Keywords

1 Introduction

In recent years, increased efforts have been made to further optimize energy-intensive processes such as hot rolling and thus make them more sustainable [1]. Hot rolling is one of the most common forming processes for the production of flat metal products with optimized dimensions and properties. About 95% of steel products are rolled at least once during their production as noted by Allwood et al. [1].

Consequently, even small optimizations have a major impact on global energy and material consumption. One major influencing factor regarding the process efficiency in the (hot) rolling process is the process design. Hot rolling processes generally consist of several rolling steps, called passes. During each pass the material is moved through at least one pair of rotating rolls and meanwhile deformed. The pass schedule defines all the parameters for the whole process, e.g. the height-reduction of each pass.

The pass schedule has to guarantee the defined geometric dimensions such as the final height and material properties such as a specific microstructure (grain size). Moreover, it has to consider rolling mill limitations, e.g. maximum allowable rolling force and torque, as well as economic aspects e.g. rolling time and ecological aspects e.g. the energy consumption. Typically, experts design pass schedules based on their knowledge, iterative heuristics and support of predictive models or simulations. However, these approaches often do not optimize for multiple objectives.

Here objective approaches that enable multi-objective optimization can support the experts to find optimized pass schedules. One possible solution is to combine methods of Machine Learning (ML) with physical process models. Scheiderer et al. [2] showed that ML methods, in form of Reinforcement Learning (RL), can design pass schedules while accounting for multiple objectives.
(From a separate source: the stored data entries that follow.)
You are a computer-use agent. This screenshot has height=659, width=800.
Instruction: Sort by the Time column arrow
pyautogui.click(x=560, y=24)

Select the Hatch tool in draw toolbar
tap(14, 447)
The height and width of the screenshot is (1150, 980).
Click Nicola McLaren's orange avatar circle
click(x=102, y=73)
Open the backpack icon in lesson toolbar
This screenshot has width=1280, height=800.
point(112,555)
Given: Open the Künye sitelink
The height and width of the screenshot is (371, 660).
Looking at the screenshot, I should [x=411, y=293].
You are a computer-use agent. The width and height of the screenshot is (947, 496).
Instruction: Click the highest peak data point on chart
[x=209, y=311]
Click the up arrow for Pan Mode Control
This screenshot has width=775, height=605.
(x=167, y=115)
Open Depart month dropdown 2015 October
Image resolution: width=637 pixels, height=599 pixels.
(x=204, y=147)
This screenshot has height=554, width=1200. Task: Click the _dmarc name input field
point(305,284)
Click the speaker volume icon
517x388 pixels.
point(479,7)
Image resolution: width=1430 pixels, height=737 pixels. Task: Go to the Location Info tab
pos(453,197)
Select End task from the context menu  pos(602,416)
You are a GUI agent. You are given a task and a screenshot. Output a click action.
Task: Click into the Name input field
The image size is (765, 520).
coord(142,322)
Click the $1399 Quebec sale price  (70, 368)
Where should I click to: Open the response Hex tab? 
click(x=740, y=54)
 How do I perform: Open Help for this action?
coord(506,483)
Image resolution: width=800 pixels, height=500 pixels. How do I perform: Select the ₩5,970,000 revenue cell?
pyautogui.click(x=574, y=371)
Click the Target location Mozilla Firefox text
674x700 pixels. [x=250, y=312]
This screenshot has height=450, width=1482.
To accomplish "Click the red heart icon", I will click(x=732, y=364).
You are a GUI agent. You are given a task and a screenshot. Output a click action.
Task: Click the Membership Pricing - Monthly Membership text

Therefore, in this paper RL algorithms are coupled with a fast rolling model (FRM) to design and optimize pass schedules for the hot rolling process. First, an overview of fast rolling models, approaches for pass schedule design and ML respectively RL is given in the state of the art. In this context, some application of RL for process optimization is shown. Next, the coupling between the RL algorithms and the FRM is detailed. In this paper, the reinforcement learning algorithms Deep Q-Network (DQN) [3] and Deep Deterministic Policy Gradient (DDPG) [4], are used. Additionally, the reward function for adhering to the specified tolerances, machine limits and total energy consumption to enable objective evaluations of pass schedules is presented. Subsequent, the results obtained for two trainings are presented and discussed. Finally, the results are summarized and an outlook regarding the next steps is given.

2 State of the art

This chapter presents the background information and state of the art of the used methods and approaches starting with fast rolling models and an overview of different design approaches of hot rolling processes. Next, ML and more specifically the RL is briefly introduced including current research on using RL for process optimization.

2.1 Fast Rolling Models

Here, conventional FE simulations, which take minutes or hours to run, are not suited because the total computation time of the optimization task depends on the underlying model that should compute as fast as possible. Hence, fast rolling models are used that usually consist of semi-empirical equations derived via mechanical simplifications or physical principles. Several fast rolling models have been developed in the past. Beynon and Sellars [5] present a rolling model called SLIMMER that is able to describe the microstructure evolution and predicts roll force and torque during multi-pass hot rolling. Inspired by their work, Seuren et al. [6] and Lohmar et al. [7] present a model that allows the prediction of force, torque, recrystallized fraction and grain size, among others, including a height resolution and the influence of shear. Another rolling model was developed by Jonsson [8]. It calculates, inter alia, strain, precipitates and dynamic recrystallization in order to predict the ferrite grain size after hot rolling.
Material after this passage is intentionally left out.